**Input data:**

• • • • • • •

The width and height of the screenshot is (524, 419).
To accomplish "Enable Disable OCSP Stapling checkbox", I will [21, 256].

• • • • • • •

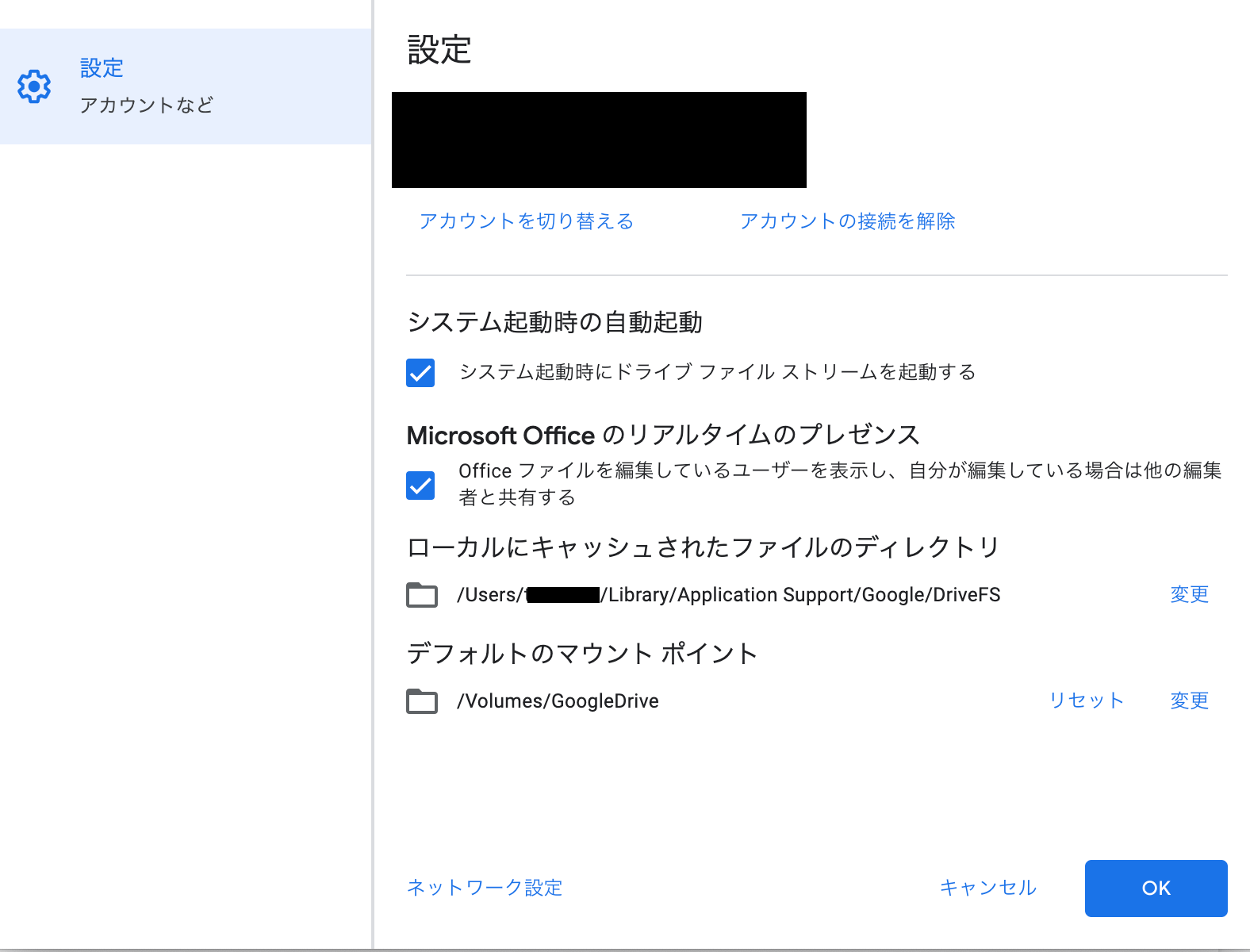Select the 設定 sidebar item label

• • • • • • •

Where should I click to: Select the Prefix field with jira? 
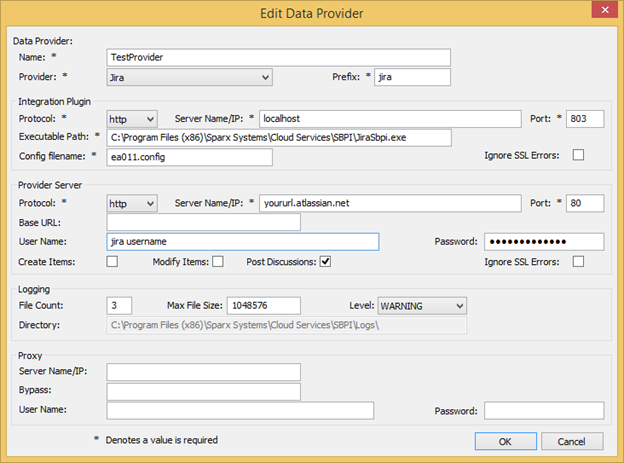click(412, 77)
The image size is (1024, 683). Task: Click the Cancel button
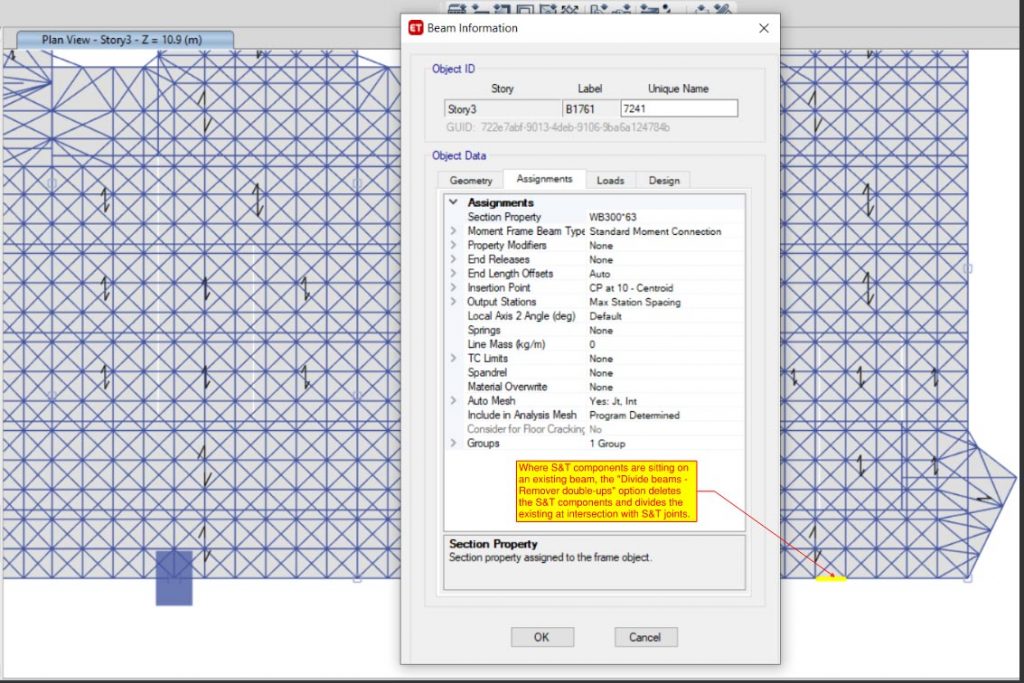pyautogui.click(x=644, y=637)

• • • • • • •

**Task prompt:** Retype every line from the one containing "The image size" down to the one containing "pyautogui.click(x=644, y=637)", including both, and omit the pictures from your answer.

**Exercise result:**
The image size is (1024, 683). Task: Click the Cancel button
pyautogui.click(x=644, y=637)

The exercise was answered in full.